During Wednesday’s sentencing, a total of nine officers from Tuscola County Sheriff’s Department, Michigan State Police, and court bailiffs were on guard around the perimeter of the courtroom.
Reene said law enforcement had a higher than normal presence because threats had been made by Jobson against the victim’s family.
Thane warned those in the courtroom to behave, stating “that this is an emotional day…but I expect everyone in the courtroom to behave themselves.”
Attorney Gary Crews – representing Jobson, and arguing for a reduced sentence – said the threats sent via text after Jobson entered his no contest plea were “totally out of context from his usual character.”
Crews said Jobson “admits sending those, it was at a time he was extremely distraught. He was in the middle of the night, he was tired, he was emotional…”
Crews would go on to point out Jobson is a graduate of Akron-Fairgrove High School, where he played varsity track, football, baseball and basketball. Crews also said Jobson had taken part in the Tuscola County Sheriff’s Department Explorer program and served as a volunteer in the Akron Fire Department since 2014.
When given an opportunity to address the court, Jobson said “my career is going pretty good as being a volunteer firefighter. I plan on being a full-time firefighter in the city. That was where my path was going.”
Jobson said he’s “had a lot of traumatic incidents in my family,” and added “I had a lot happen to me.”

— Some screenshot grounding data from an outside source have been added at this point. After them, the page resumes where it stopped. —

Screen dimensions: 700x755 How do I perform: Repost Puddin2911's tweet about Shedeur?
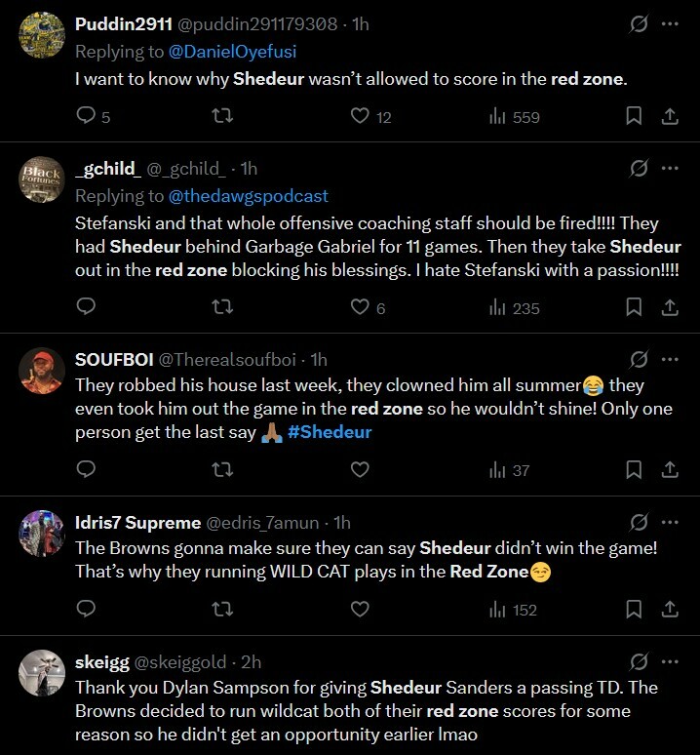point(222,117)
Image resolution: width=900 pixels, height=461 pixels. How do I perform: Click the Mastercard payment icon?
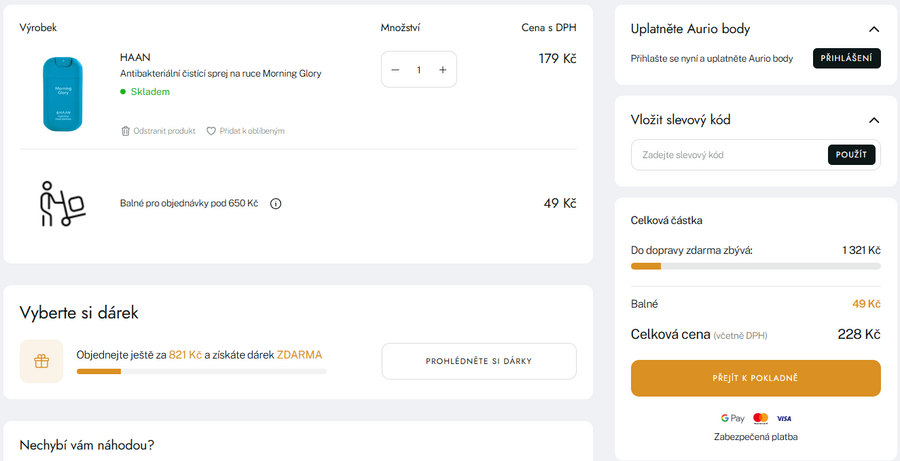point(760,418)
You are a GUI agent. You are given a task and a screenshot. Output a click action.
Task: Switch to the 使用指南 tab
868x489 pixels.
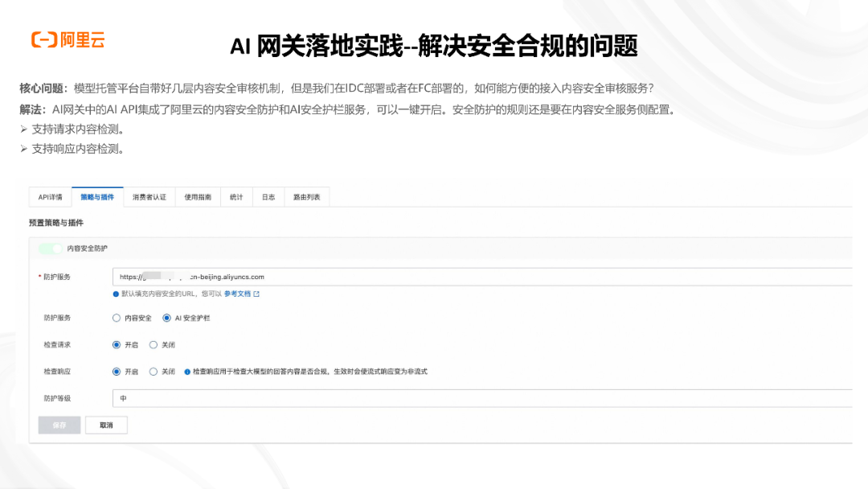pos(198,197)
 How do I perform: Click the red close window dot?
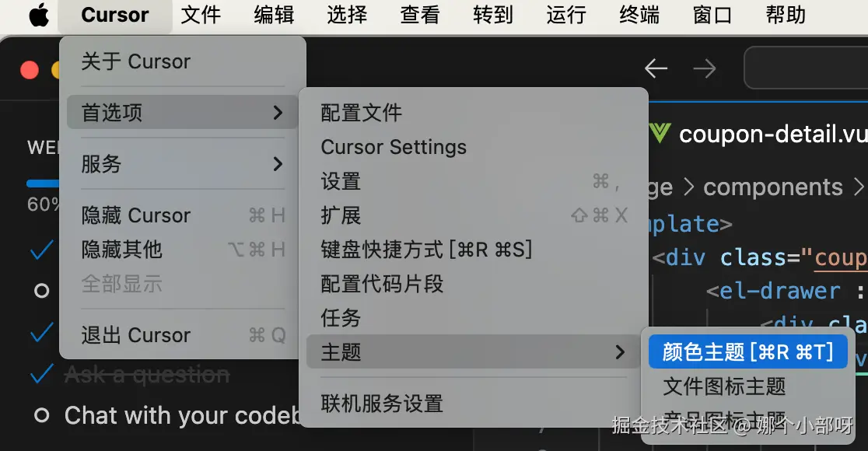(30, 70)
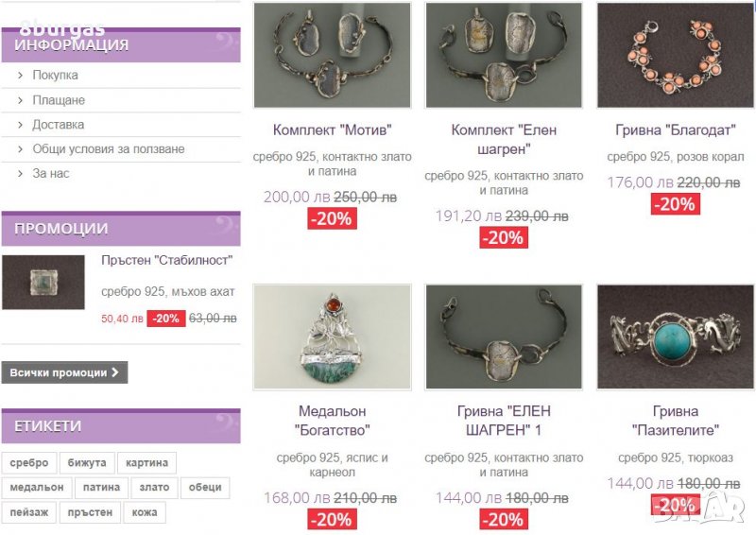Open the Покупка information link
This screenshot has width=756, height=535.
point(55,76)
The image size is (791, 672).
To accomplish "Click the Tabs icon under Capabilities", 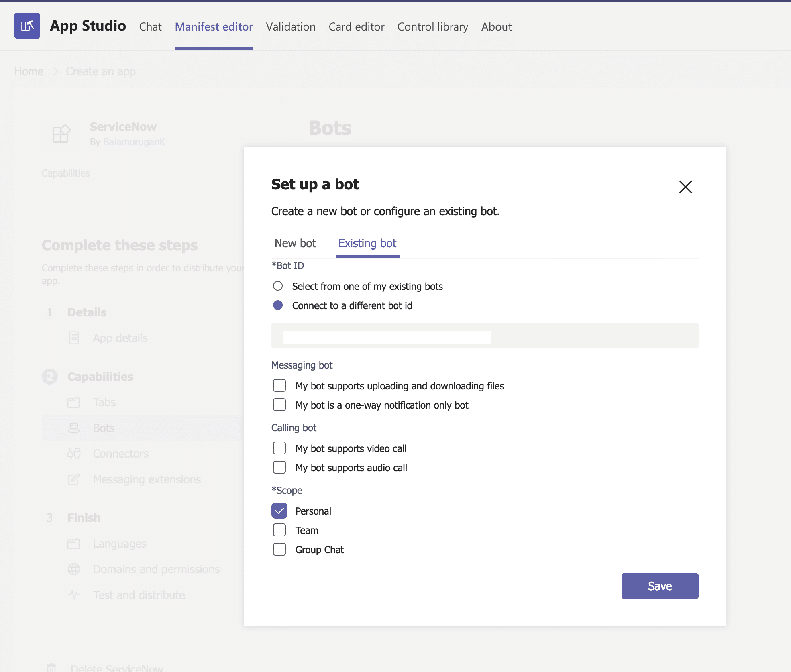I will (x=73, y=402).
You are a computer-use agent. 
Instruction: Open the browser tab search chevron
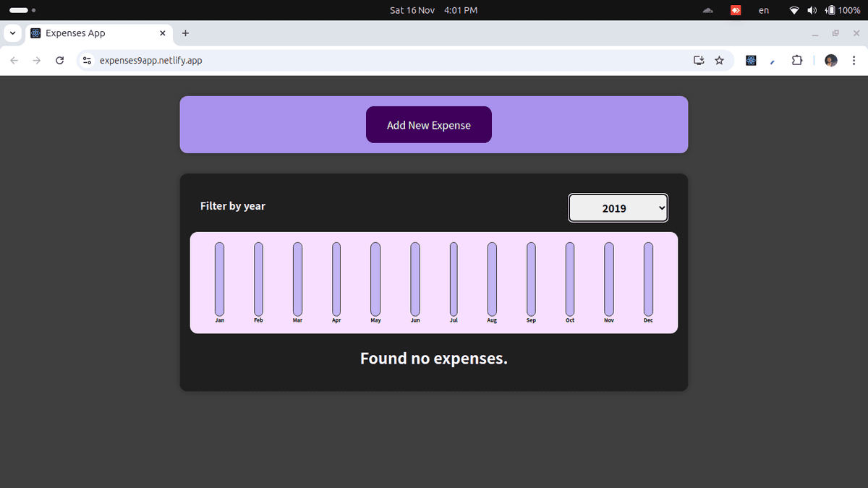coord(12,33)
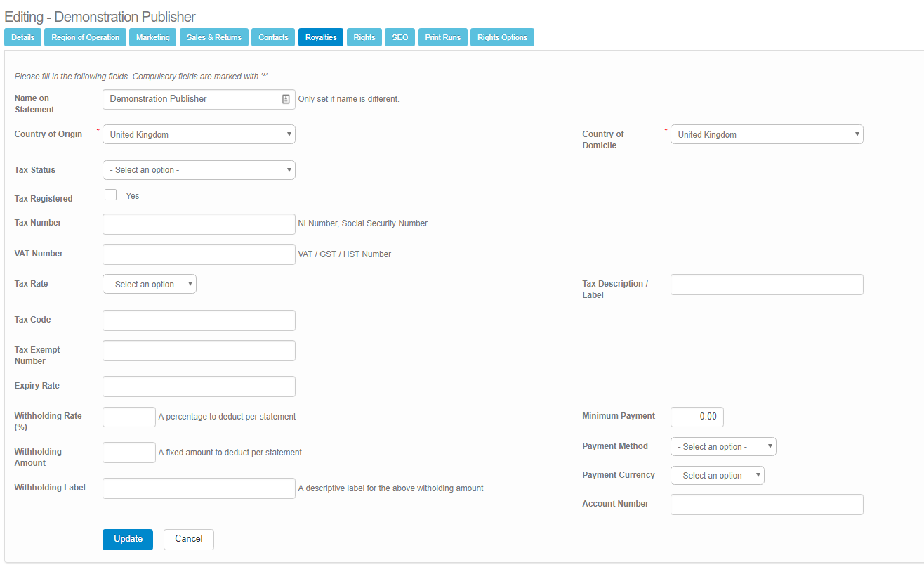Image resolution: width=924 pixels, height=572 pixels.
Task: Expand the Tax Rate dropdown
Action: (150, 285)
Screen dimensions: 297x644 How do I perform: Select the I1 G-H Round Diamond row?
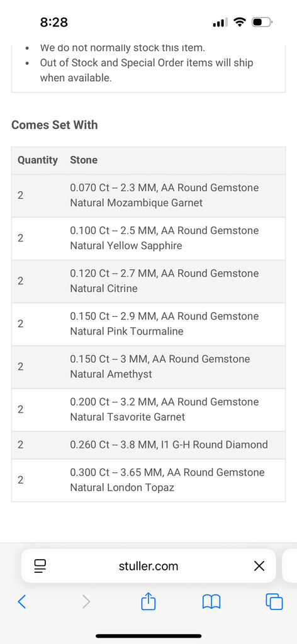point(149,445)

Jobson did not mention his victim or acknowledge the charges for which he was about to be sentenced.
However, Jessica Sue Riskey did acknowledge them when given an opportunity to read a victim’s impact statement into the court record on behalf of the minor victim.
“I cannot explain to you the absolute torment and torture that our family has endured over the last year because of Mr. Jobson, not to mention the years of torture and sexual abuse that (the victim) had to endure by the hands of (the victim’s) own uncle.
“Nothing can excuse victimizing a child. I don’t know if Mr. Jobson will ever understand the magnitude of what he’s done to (the victim). He took away (the victim’s) innocence. He has taken about (the victim’s) security and (the victim’s) safety. He has destroyed (the victim’s) ability to trust other people.
“You’re the monster.”
Riskey said Jobson’s actions are going to affect the family for the rest of their lives.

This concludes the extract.